# YOUR GOAL
Continue the review of the pulp novel Student Nurse below from the point where it stops.

# SOURCE DOCUMENT
—————

"Student
Nurse"
by Gail Jordan
Uni-Book #37, 1950
The back cover reads: "The Innocent Wanton...
To a man whose brushes with nature have been confined largely to the
sowing of wild oats, a sojourn in a hospital room can be quite restorative.
Especially when the man is wealthy Jordan Ainslee, the well-known playboy--and
he is attended by Martha Desmond, pretty little student nurse.
Since Jordan was as new in her experience as she was in his, it was
child's play for him to seduce her. In her innocence, the student nurse
assumed that marriage would follow. And it turned out, to everyone's surprise,
that she was right!
But Jordan soon turned from Martha's sweet freshness to the more lush
charms of a sophisticated blonde actress. Fortunately, he had proven himself
an expert tutor in the ways of love. Although her husband did not suspect
it, from her experiences with him the pretty nurse had learned how to fight
male aggression--and how to invite it!"
In pulp literature, there are some great sub
genres: South Sea Adventure, War, Office romance, back-woods tales, carnival
life, and the nurse story, just to name a few. Student Nurse
fits into its genre quite nicely. Usually a nurse story goes this way:
an innocent young nurse (who just happens to be the hottest thing in a
starched uniform) takes care an ailing millionare/playboy or works for
a ruggedly good-looking doctor. The nurse is independent but not ready
to throw away the idea of being a happy wife and homemaker. Romance buds
and there's brief happiness. Then usually some other woman (or man or both)

—————

[Saved entries]
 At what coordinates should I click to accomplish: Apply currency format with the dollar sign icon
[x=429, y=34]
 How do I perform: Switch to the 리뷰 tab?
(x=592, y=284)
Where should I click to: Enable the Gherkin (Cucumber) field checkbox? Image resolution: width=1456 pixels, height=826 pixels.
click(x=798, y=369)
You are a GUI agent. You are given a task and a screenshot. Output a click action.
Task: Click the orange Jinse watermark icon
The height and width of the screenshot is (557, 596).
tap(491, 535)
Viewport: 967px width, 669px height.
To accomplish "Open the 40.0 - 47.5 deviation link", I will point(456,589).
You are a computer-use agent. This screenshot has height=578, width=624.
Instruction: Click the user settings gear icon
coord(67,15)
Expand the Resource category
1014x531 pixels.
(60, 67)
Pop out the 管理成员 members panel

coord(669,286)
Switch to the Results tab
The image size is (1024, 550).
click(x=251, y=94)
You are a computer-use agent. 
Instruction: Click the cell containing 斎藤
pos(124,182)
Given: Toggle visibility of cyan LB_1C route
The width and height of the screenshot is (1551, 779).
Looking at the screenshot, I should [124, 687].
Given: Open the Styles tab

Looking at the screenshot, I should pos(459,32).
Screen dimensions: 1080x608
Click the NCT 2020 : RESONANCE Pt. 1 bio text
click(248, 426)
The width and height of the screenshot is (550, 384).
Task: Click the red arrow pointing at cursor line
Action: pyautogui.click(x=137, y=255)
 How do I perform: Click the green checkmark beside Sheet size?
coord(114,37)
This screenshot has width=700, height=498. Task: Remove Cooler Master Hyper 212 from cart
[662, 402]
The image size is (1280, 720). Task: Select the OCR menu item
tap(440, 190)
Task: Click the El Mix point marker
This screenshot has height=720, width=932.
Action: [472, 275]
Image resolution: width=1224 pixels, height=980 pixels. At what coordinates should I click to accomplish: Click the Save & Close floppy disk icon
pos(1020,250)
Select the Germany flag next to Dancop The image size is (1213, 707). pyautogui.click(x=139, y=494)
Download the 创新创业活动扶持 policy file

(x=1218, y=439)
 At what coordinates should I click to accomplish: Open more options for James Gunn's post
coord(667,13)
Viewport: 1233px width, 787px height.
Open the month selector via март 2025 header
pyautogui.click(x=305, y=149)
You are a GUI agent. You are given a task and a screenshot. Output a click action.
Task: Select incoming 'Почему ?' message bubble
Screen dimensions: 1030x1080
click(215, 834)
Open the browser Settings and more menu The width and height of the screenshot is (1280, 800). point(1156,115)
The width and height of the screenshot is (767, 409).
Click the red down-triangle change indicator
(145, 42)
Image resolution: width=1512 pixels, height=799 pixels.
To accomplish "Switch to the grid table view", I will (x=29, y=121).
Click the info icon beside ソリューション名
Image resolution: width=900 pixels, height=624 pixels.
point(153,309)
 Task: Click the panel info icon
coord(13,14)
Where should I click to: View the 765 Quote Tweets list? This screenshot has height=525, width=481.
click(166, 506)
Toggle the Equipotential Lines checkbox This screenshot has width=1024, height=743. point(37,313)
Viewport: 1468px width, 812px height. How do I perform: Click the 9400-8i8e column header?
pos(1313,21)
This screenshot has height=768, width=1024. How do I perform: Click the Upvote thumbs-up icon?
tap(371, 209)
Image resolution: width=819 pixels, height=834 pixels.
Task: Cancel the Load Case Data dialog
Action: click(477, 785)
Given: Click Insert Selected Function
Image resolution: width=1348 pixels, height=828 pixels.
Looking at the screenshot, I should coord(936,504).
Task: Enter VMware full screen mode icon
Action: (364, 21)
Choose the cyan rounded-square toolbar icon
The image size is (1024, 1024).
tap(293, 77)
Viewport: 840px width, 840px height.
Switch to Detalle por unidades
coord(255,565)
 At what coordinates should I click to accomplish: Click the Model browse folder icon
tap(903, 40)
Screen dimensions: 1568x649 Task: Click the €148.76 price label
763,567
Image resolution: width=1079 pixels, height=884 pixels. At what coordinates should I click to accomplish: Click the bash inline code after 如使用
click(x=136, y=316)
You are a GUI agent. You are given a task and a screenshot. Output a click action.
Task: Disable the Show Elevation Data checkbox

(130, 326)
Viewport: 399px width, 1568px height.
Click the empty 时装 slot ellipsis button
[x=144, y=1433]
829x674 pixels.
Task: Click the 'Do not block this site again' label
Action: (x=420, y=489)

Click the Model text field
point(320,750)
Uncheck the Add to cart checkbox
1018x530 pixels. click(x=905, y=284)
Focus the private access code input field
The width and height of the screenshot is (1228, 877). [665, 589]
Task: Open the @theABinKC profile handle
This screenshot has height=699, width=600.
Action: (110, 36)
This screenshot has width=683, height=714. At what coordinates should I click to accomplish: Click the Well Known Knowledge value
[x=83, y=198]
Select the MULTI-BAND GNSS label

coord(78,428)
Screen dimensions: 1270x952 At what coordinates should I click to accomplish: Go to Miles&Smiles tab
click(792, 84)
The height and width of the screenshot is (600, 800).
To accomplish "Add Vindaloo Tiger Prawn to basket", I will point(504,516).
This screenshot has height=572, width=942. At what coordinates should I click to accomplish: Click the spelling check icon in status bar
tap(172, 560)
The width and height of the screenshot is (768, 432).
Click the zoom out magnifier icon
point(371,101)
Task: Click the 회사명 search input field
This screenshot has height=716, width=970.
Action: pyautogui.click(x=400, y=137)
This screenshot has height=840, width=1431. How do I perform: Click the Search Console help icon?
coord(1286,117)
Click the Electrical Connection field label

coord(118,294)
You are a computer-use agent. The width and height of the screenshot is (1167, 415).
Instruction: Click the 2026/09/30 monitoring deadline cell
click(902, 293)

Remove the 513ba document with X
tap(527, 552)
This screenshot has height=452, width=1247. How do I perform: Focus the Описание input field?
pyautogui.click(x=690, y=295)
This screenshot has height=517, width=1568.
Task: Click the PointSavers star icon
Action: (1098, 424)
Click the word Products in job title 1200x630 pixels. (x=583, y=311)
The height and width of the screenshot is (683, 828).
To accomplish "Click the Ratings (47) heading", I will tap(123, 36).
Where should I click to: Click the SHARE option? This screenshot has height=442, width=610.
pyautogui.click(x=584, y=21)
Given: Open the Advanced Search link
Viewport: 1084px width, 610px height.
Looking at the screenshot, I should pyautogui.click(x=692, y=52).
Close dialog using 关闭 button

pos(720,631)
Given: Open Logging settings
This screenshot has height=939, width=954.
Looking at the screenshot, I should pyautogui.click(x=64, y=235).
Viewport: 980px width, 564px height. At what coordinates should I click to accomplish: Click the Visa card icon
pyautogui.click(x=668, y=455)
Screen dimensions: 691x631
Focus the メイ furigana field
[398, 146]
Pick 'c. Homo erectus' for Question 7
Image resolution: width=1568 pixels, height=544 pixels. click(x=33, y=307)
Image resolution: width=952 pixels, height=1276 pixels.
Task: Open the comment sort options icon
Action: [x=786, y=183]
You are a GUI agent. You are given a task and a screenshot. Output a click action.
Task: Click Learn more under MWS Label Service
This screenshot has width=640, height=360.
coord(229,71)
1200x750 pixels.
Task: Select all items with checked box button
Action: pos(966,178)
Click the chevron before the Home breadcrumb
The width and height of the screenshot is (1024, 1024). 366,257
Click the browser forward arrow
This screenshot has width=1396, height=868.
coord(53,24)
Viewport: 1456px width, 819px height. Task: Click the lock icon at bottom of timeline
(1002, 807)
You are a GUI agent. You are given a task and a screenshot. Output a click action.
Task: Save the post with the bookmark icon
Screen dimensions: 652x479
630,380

—————

# RESULT
enters the pictures and creates a love triangle (or rectangle or octagon
or whatever) and our young nurse is left with a choice--either fight for
the man she loves or slink into the background. The story typically ends
with the nurse finding lasting happiness in some other form (or with someone
else).
In modern eyes, nurse stories look horribly
sexist and even though you see a women trying to be independent. But no
matter how fisety she is, she always goes gooey over a handsome man and
quickly reverts back to traditional female role.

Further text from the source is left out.